[Lines on where targets appear]
• • • • •

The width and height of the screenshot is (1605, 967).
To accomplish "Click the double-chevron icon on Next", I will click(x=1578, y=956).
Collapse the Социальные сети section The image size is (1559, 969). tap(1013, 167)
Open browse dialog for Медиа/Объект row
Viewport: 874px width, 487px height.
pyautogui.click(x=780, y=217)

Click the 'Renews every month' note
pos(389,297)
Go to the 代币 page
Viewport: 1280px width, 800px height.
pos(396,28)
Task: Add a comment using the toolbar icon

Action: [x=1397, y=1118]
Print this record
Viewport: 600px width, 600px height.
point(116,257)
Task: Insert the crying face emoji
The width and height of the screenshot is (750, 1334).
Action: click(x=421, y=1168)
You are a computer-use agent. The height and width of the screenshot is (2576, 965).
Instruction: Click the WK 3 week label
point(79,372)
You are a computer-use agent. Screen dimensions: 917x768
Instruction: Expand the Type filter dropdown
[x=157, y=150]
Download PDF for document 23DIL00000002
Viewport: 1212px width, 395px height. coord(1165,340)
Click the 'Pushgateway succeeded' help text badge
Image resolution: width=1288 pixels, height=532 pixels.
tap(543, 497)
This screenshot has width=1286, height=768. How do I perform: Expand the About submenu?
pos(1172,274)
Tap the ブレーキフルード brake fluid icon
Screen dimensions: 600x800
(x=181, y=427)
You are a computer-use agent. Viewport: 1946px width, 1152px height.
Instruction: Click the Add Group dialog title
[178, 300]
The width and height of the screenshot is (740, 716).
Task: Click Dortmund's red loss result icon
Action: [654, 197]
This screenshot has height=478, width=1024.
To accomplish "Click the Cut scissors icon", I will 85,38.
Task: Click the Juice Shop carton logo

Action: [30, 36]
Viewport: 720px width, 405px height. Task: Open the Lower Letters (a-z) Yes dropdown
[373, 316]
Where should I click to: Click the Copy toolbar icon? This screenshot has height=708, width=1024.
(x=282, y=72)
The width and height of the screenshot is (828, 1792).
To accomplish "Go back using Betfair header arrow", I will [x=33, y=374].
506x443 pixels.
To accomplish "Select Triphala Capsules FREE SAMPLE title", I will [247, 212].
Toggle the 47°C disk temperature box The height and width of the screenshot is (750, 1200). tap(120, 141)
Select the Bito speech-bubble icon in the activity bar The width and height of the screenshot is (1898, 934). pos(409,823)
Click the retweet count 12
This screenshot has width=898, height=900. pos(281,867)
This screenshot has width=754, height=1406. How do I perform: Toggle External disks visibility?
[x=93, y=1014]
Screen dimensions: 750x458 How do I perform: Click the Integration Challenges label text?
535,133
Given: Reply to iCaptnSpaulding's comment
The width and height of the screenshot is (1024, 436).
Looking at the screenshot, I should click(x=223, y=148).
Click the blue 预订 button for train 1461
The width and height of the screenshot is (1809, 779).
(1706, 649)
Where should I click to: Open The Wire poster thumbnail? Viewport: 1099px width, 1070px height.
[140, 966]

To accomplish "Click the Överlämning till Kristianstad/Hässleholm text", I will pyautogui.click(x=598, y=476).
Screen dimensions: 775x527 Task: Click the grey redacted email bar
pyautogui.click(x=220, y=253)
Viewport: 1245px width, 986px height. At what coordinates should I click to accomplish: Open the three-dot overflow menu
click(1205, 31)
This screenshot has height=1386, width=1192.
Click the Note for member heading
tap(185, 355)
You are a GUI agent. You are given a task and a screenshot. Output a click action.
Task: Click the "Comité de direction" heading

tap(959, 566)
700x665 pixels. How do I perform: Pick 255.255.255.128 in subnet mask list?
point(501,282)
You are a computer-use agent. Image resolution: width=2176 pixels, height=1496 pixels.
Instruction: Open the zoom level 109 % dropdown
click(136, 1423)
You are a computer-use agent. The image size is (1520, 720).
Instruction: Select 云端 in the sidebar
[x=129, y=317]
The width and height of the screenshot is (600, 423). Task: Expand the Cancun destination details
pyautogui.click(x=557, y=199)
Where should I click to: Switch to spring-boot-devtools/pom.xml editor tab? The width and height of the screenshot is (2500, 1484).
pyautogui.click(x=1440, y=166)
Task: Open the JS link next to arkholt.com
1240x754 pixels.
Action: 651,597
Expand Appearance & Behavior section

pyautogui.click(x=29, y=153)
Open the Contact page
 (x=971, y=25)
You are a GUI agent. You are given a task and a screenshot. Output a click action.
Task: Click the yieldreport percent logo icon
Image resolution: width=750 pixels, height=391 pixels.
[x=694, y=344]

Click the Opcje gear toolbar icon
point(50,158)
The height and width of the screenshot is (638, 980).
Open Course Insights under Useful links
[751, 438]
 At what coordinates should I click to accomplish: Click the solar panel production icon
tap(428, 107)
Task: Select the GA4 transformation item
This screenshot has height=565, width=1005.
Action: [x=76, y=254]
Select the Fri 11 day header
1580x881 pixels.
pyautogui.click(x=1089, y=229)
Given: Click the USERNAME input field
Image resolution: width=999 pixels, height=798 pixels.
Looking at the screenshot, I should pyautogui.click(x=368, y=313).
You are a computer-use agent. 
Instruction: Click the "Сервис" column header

• • • • •

> [Task instructions]:
Can you give these lines back with "computer-use agent" replaced by "screen agent" throughout and nothing else changed?

> [Completed task]:
The width and height of the screenshot is (1605, 967).
To accomplish "Click the double-chevron icon on Next", I will click(x=1578, y=956).
Collapse the Социальные сети section The image size is (1559, 969). tap(1013, 167)
Open browse dialog for Медиа/Объект row
Viewport: 874px width, 487px height.
pyautogui.click(x=780, y=217)

Click the 'Renews every month' note
pos(389,297)
Go to the 代币 page
Viewport: 1280px width, 800px height.
pos(396,28)
Task: Add a comment using the toolbar icon

Action: [x=1397, y=1118]
Print this record
Viewport: 600px width, 600px height.
point(116,257)
Task: Insert the crying face emoji
The width and height of the screenshot is (750, 1334).
Action: click(x=421, y=1168)
You are a screen agent. The height and width of the screenshot is (2576, 965).
Instruction: Click the WK 3 week label
point(79,372)
You are a screen agent. Screen dimensions: 917x768
Instruction: Expand the Type filter dropdown
[x=157, y=150]
Download PDF for document 23DIL00000002
Viewport: 1212px width, 395px height. coord(1165,340)
Click the 'Pushgateway succeeded' help text badge
Image resolution: width=1288 pixels, height=532 pixels.
tap(543, 497)
This screenshot has width=1286, height=768. How do I perform: Expand the About submenu?
pos(1172,274)
Tap the ブレーキフルード brake fluid icon
Screen dimensions: 600x800
(x=181, y=427)
You are a screen agent. Viewport: 1946px width, 1152px height.
Instruction: Click the Add Group dialog title
[178, 300]
The width and height of the screenshot is (740, 716).
Task: Click Dortmund's red loss result icon
Action: [654, 197]
This screenshot has height=478, width=1024.
To accomplish "Click the Cut scissors icon", I will 85,38.
Task: Click the Juice Shop carton logo

Action: [30, 36]
Viewport: 720px width, 405px height. Task: Open the Lower Letters (a-z) Yes dropdown
[373, 316]
Where should I click to: Click the Copy toolbar icon? This screenshot has height=708, width=1024.
(x=282, y=72)
The width and height of the screenshot is (828, 1792).
To accomplish "Go back using Betfair header arrow", I will [x=33, y=374].
506x443 pixels.
To accomplish "Select Triphala Capsules FREE SAMPLE title", I will [247, 212].
Toggle the 47°C disk temperature box The height and width of the screenshot is (750, 1200). tap(120, 141)
Select the Bito speech-bubble icon in the activity bar The width and height of the screenshot is (1898, 934). pos(409,823)
Click the retweet count 12
This screenshot has width=898, height=900. pos(281,867)
This screenshot has width=754, height=1406. How do I perform: Toggle External disks visibility?
[x=93, y=1014]
Screen dimensions: 750x458 How do I perform: Click the Integration Challenges label text?
535,133
Given: Reply to iCaptnSpaulding's comment
The width and height of the screenshot is (1024, 436).
Looking at the screenshot, I should click(x=223, y=148).
Click the blue 预订 button for train 1461
The width and height of the screenshot is (1809, 779).
(1706, 649)
Where should I click to: Open The Wire poster thumbnail? Viewport: 1099px width, 1070px height.
[140, 966]

To accomplish "Click the Överlämning till Kristianstad/Hässleholm text", I will pyautogui.click(x=598, y=476).
Screen dimensions: 775x527 Task: Click the grey redacted email bar
pyautogui.click(x=220, y=253)
Viewport: 1245px width, 986px height. At what coordinates should I click to accomplish: Open the three-dot overflow menu
click(1205, 31)
This screenshot has height=1386, width=1192.
Click the Note for member heading
tap(185, 355)
You are a GUI agent. You are given a task and a screenshot. Output a click action.
Task: Click the "Comité de direction" heading

tap(959, 566)
700x665 pixels. How do I perform: Pick 255.255.255.128 in subnet mask list?
point(501,282)
You are a screen agent. Image resolution: width=2176 pixels, height=1496 pixels.
Instruction: Open the zoom level 109 % dropdown
click(136, 1423)
You are a screen agent. The image size is (1520, 720).
Instruction: Select 云端 in the sidebar
[x=129, y=317]
The width and height of the screenshot is (600, 423). Task: Expand the Cancun destination details
pyautogui.click(x=557, y=199)
Where should I click to: Switch to spring-boot-devtools/pom.xml editor tab? The width and height of the screenshot is (2500, 1484).
pyautogui.click(x=1440, y=166)
Task: Open the JS link next to arkholt.com
1240x754 pixels.
Action: 651,597
Expand Appearance & Behavior section

pyautogui.click(x=29, y=153)
Open the Contact page
 (x=971, y=25)
You are a GUI agent. You are given a task and a screenshot. Output a click action.
Task: Click the yieldreport percent logo icon
Image resolution: width=750 pixels, height=391 pixels.
[x=694, y=344]

Click the Opcje gear toolbar icon
point(50,158)
The height and width of the screenshot is (638, 980).
Open Course Insights under Useful links
[751, 438]
 At what coordinates should I click to accomplish: Click the solar panel production icon
tap(428, 107)
Task: Select the GA4 transformation item
This screenshot has height=565, width=1005.
Action: [x=76, y=254]
Select the Fri 11 day header
1580x881 pixels.
pyautogui.click(x=1089, y=229)
Given: Click the USERNAME input field
Image resolution: width=999 pixels, height=798 pixels.
Looking at the screenshot, I should pyautogui.click(x=368, y=313).
You are a screen agent. 
Instruction: Click the "Сервис" column header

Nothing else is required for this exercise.